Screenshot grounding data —

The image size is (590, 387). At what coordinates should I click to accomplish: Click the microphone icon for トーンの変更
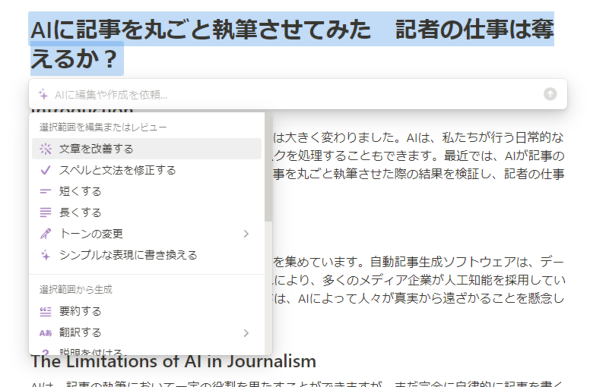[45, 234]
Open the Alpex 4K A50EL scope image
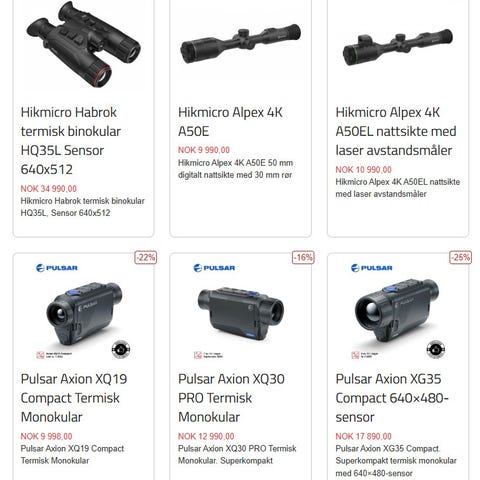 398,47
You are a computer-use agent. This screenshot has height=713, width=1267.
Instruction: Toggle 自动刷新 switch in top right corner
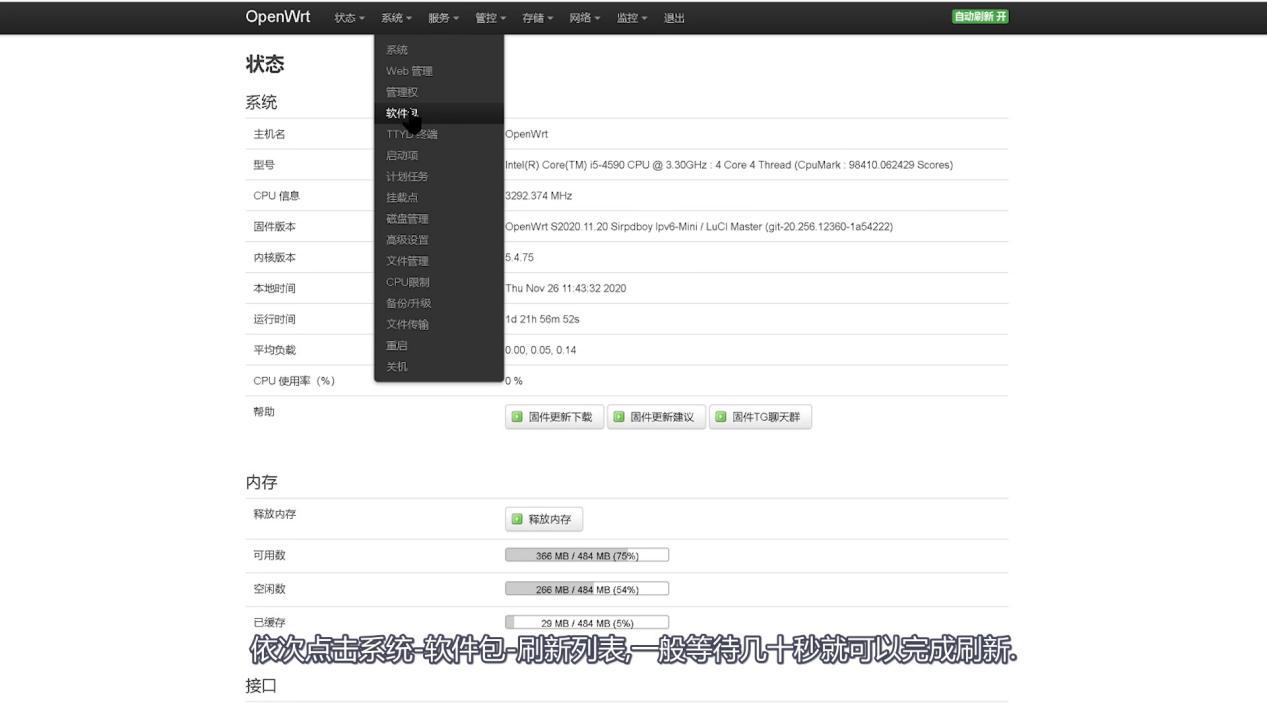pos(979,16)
* * *
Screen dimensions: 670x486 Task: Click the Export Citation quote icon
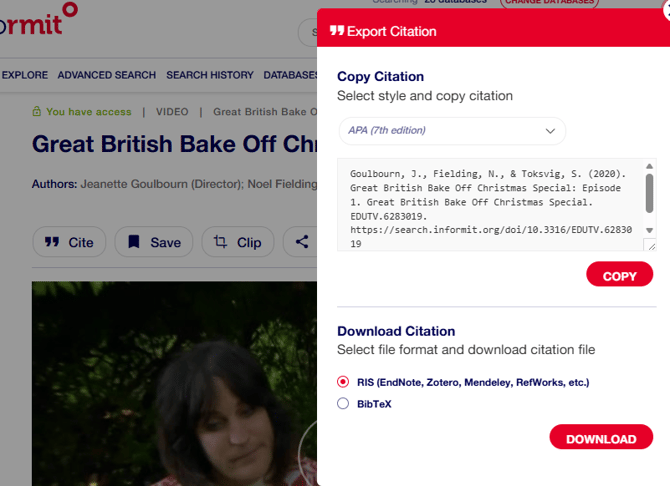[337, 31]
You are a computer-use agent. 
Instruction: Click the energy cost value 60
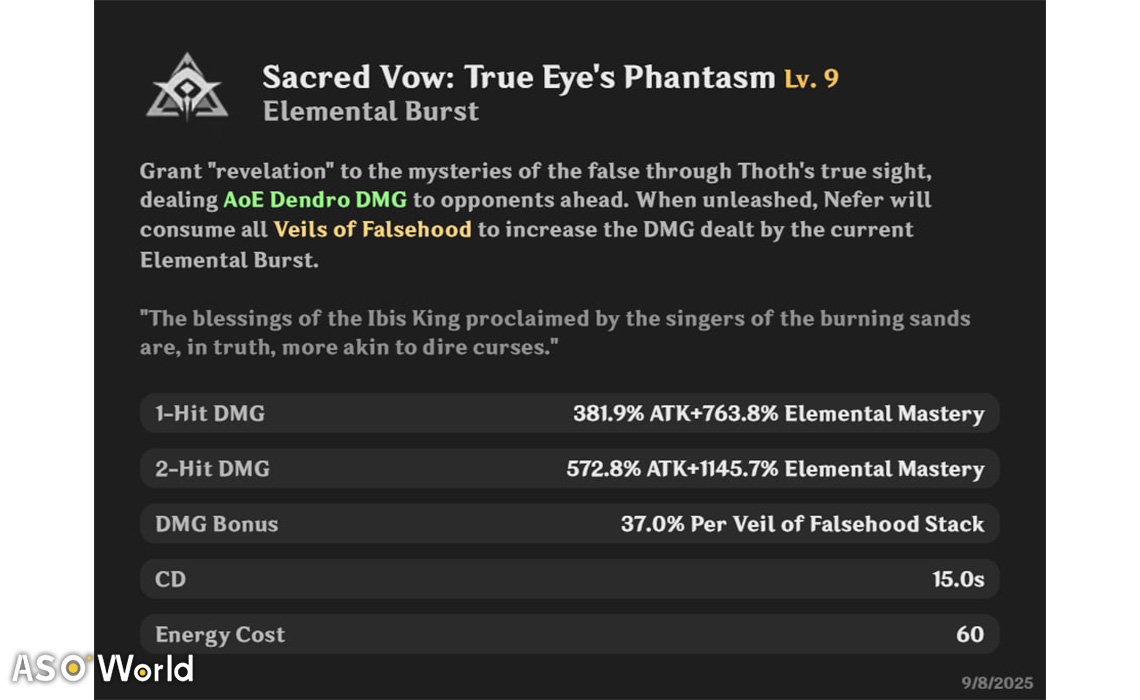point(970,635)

REQUIRED ACTION — Whenever the word "agent" occurs in a line of the records, that line counts toward the total; state the total only.

TASK ANSWER — 2